À mes débuts de rédac, j’avais pour bible « Les mots de la publicité » de la passionnante Blanche Grunig aux Éditions du CNRS (à tout rédac qui commence, je recommande vivement de trouver ce livre d’occasion). Le passage sur les formes figées m’a durablement marqué. Elle considérait que « si la formule figée n’existait pas, le slogan publicitaire perdrait l’un de ses auxiliaires les plus précieux ». Elle y expliquait comment la publicité travaille les idiomes et les proverbes dans le but de gagner en mémorisation. Le slogan est plus facile à retenir quand il s’inspire d’une expression figée déjà stockée dans la mémoire collective. Elle comparait moult slogans aux formes figées d’origine et calculait le nombre de changements opérés par le rédacteur. Quels étaient les phonèmes, leur nombre, à quelle place, les rimes, les allitérations, etc. Moins il y avait d’altération, meilleur était le slogan. 

Quand Florette dit Vite fait, bien frais, la marque défige une expression en lui ajoutant seulement une lettre. En quatre mots, elle peut évoquer la rapidité, la qualité du travail bien fait et la fraîcheur. Pas mal. On peut même pousser plus loin dans la substitution, pourvu que le lecteur identifie la forme d’origine. Quand Interflora dit Qui sème les fleurs récolte la tendresse, la première partie du proverbe est à peine reconnaissable. Le masculin singulier est devenu féminin pluriel et il n’y a aucune référence phonétique. Ce qui rend la manipulation possible, c’est la puissance du « qui sème […] récolte » et le sublime « la tendresse / la tempête ». Sans compter que semer des fleurs, c'est plus productif que du vent. Les neurones s’agitent alors à l’endroit où était rangé le proverbe, et l’individu apprécie qu’on lui fasse ainsi pétiller le cortex. Qui vole un œuf vole une poule, mais emprunter un proverbe, ça passe.

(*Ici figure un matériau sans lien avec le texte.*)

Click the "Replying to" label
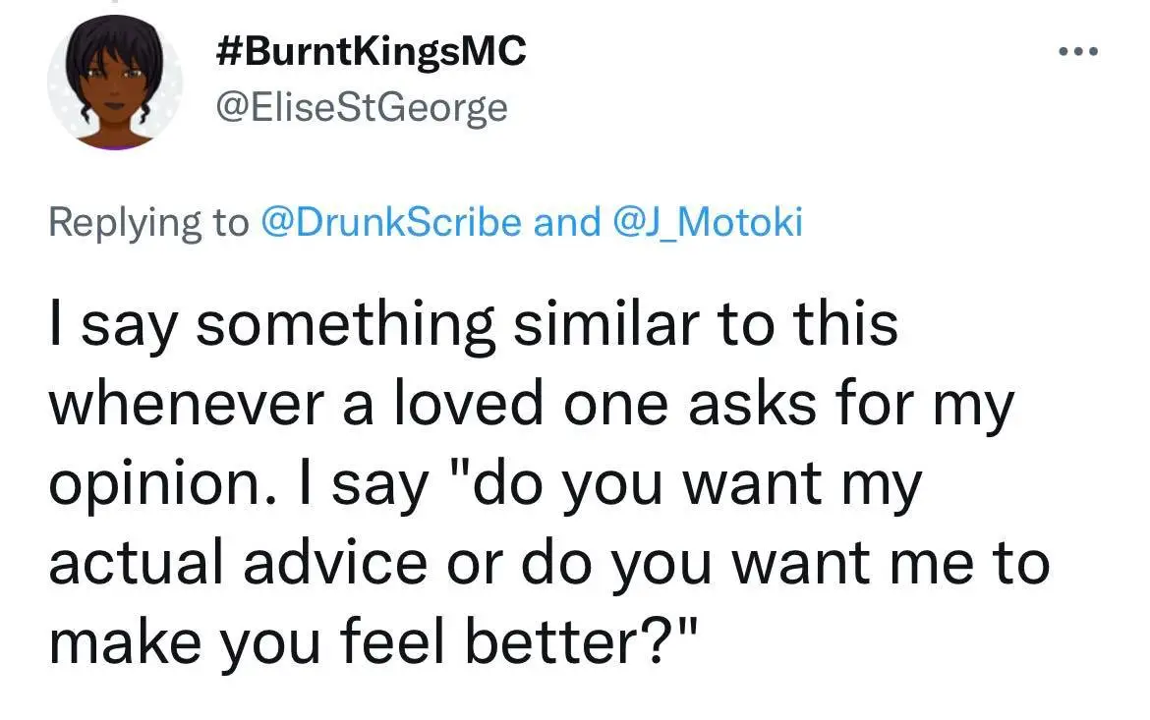Screen dimensions: 1150x720 [148, 223]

Des exemples de formules détournées, il en existe pléthore. Le rêve de tout rédacteur, le Graal publicitaire, c’est de dégoter LA forme figée qui, telle quelle, intacte, traduira parfaitement la stratégie de son client. Grésillon et Maingueneau, linguistes émérites, avaient remarqué il y a quarante ans qu’« être proverbe, c’est bien l’idéal du slogan. » Mais face à la difficulté, être slogan c’est aussi très chouette pour un proverbe. Et pratique pour le rédac. Bien entendu, clame Audika. Ça coule de source, susurre Cristaline. C’est tout un programme, enchaîne TF1.

La première force de Là où ça fait mal, la signature de Médecins Sans Frontières, c’est donc bien de reprendre un morceau d’une expression connue de tous. Le génie, c’est d’avoir réussi à le faire avec une expression négative. Appuyer là où ça fait mal, c’est déceler le défaut, le point sensible, le sujet qui dérange, le talon d’Achille de quelqu’un et prendre un malin plaisir à le faire savoir, à y revenir, pour diminuer cette personne. Appuyer là où ça fait mal, c’est un truc de sadique. Appuyer là où ça fait mal, il suffit de l’entendre et d’avoir un peu d’empathie pour la ressentir la douleur. Maintenant supprimez le verbe, placez ce qui reste dans le contexte de l’aide humanitaire, et la formule devient éminemment positive. Mieux, elle se met à raconter une histoire avec une profondeur incroyable.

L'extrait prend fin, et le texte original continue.